[Stored items]
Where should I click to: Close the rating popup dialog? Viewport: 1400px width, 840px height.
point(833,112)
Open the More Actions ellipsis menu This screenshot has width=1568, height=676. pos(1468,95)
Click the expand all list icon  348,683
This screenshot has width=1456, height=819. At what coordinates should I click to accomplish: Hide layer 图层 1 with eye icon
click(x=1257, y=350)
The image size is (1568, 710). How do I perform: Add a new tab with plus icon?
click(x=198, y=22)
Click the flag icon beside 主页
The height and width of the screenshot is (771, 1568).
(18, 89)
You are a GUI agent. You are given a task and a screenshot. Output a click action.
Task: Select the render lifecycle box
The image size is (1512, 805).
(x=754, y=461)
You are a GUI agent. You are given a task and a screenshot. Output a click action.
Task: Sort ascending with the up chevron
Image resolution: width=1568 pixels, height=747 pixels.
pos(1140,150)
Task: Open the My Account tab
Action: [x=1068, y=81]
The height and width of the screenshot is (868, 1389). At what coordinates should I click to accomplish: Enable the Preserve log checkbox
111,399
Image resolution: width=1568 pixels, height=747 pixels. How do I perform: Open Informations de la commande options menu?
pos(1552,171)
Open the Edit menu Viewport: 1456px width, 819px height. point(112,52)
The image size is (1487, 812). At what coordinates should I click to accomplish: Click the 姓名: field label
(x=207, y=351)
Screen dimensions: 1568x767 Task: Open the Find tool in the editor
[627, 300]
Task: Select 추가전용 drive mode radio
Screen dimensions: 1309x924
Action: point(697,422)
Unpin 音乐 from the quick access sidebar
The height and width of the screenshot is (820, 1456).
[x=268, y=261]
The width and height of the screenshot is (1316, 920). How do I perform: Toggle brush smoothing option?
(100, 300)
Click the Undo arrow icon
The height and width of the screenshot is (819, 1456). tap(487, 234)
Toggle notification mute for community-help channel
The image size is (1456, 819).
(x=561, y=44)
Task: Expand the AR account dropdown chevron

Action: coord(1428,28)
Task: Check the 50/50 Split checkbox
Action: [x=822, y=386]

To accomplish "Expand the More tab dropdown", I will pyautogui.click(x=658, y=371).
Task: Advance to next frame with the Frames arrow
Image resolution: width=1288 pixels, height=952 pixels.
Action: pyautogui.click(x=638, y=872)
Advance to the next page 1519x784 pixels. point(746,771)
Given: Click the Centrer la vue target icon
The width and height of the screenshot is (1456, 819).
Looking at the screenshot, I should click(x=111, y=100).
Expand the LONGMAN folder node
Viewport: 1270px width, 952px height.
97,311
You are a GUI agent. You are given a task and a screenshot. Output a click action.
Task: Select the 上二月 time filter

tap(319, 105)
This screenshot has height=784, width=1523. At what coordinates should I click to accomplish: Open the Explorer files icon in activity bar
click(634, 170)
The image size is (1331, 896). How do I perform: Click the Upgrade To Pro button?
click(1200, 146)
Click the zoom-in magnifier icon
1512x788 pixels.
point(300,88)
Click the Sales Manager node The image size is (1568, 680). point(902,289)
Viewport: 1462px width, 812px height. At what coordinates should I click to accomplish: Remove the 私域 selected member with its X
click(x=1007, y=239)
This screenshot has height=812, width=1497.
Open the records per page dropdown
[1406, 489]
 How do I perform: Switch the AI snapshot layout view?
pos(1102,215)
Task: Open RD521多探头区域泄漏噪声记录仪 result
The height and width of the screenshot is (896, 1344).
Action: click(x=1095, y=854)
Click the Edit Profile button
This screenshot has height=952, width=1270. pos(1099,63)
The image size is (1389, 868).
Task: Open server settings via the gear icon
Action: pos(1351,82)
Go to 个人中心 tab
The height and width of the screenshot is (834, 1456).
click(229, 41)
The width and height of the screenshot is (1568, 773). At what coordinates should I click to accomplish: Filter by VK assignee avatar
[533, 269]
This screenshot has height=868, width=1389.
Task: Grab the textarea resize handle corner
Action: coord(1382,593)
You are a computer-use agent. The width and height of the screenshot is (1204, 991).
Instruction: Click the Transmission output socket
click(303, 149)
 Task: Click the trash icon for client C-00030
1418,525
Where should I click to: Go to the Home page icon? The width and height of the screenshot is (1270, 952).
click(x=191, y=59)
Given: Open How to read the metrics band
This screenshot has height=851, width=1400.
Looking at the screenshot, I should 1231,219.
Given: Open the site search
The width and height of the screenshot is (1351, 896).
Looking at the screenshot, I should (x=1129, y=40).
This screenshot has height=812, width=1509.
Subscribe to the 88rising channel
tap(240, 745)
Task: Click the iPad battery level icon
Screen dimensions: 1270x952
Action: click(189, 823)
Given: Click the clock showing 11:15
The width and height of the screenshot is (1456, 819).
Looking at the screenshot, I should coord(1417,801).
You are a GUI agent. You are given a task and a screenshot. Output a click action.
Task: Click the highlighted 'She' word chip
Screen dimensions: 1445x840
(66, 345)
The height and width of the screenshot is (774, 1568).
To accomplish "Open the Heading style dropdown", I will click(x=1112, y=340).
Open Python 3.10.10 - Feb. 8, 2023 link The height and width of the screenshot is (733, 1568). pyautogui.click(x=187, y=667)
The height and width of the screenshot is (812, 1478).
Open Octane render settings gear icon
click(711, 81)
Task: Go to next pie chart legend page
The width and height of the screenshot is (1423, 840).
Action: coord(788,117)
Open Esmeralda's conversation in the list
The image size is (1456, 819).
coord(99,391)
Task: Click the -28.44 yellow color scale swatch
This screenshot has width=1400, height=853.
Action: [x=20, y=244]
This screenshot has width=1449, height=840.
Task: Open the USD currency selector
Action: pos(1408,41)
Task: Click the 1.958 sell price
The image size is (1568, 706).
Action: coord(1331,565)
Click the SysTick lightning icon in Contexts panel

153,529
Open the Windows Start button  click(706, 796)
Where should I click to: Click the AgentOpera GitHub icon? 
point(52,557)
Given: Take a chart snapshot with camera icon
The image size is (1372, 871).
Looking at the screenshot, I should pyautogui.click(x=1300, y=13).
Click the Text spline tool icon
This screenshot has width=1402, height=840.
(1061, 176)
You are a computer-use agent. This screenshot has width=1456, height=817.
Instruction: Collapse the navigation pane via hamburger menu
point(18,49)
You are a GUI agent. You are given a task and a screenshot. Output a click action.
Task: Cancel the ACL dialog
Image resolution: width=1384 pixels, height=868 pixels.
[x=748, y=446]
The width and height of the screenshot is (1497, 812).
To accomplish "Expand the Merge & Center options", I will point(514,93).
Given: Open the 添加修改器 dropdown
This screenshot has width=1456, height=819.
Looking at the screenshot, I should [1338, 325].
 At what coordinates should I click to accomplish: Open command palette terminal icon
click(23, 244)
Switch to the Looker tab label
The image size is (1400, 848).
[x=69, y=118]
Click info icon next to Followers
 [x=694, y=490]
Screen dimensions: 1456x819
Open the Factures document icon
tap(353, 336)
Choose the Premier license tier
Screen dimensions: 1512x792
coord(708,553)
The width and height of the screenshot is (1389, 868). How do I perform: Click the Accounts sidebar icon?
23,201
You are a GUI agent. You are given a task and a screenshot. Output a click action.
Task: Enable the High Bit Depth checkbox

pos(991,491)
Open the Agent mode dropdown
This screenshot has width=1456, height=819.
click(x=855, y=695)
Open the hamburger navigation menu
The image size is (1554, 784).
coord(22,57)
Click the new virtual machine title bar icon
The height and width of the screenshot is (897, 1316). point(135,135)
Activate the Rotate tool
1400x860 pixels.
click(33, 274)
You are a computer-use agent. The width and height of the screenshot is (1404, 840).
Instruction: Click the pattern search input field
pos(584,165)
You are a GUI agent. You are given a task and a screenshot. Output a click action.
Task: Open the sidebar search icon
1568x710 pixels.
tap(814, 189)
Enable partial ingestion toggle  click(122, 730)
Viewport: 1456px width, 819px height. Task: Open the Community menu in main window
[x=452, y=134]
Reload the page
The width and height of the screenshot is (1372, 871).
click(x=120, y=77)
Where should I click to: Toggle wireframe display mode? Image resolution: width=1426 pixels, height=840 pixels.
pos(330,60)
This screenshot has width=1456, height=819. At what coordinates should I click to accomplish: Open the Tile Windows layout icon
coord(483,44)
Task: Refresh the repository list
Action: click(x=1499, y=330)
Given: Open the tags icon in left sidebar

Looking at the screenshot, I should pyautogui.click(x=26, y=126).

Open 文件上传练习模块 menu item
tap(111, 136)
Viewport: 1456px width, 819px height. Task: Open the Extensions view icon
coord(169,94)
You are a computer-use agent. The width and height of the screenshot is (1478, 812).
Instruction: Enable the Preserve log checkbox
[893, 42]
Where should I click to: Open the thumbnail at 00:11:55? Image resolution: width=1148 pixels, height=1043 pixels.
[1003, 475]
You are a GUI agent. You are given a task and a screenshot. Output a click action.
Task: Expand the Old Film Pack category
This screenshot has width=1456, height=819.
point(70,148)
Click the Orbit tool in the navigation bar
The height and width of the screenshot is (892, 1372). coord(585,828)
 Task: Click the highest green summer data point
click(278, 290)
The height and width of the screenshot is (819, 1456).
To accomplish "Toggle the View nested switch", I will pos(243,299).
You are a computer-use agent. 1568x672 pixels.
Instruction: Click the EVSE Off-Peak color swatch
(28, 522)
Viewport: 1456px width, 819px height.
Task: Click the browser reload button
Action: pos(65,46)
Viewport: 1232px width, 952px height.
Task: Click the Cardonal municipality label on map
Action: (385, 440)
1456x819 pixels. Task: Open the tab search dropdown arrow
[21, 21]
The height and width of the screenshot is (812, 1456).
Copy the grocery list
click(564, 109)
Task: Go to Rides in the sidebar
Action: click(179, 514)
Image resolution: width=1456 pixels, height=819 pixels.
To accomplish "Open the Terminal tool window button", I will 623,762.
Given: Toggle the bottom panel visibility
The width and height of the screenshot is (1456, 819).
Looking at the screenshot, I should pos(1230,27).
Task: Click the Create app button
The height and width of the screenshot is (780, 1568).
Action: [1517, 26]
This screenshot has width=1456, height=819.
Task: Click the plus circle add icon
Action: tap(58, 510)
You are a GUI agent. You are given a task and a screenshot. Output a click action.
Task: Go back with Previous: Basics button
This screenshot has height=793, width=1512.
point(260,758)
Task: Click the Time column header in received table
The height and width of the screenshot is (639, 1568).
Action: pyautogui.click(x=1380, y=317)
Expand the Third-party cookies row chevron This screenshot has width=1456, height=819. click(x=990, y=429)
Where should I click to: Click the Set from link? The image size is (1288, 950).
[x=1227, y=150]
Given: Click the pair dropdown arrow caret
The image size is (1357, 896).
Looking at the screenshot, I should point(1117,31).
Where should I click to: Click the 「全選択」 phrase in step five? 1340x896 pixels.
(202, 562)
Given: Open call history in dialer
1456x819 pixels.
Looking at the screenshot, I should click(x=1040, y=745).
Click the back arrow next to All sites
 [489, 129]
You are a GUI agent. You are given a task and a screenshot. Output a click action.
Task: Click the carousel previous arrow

EXERCISE OBJECTIVE
Lines containing the word "computer" must be found in the data above and copied.

THE COMPLETED TASK
You are a computer-use agent. The width and height of the screenshot is (1204, 991).
You are a computer-use agent. This screenshot has width=1456, height=817.
You are a computer-use agent. The width and height of the screenshot is (1404, 840).
You are a computer-use agent. The width and height of the screenshot is (1478, 812).
You are a computer-use agent. 1568x672 pixels.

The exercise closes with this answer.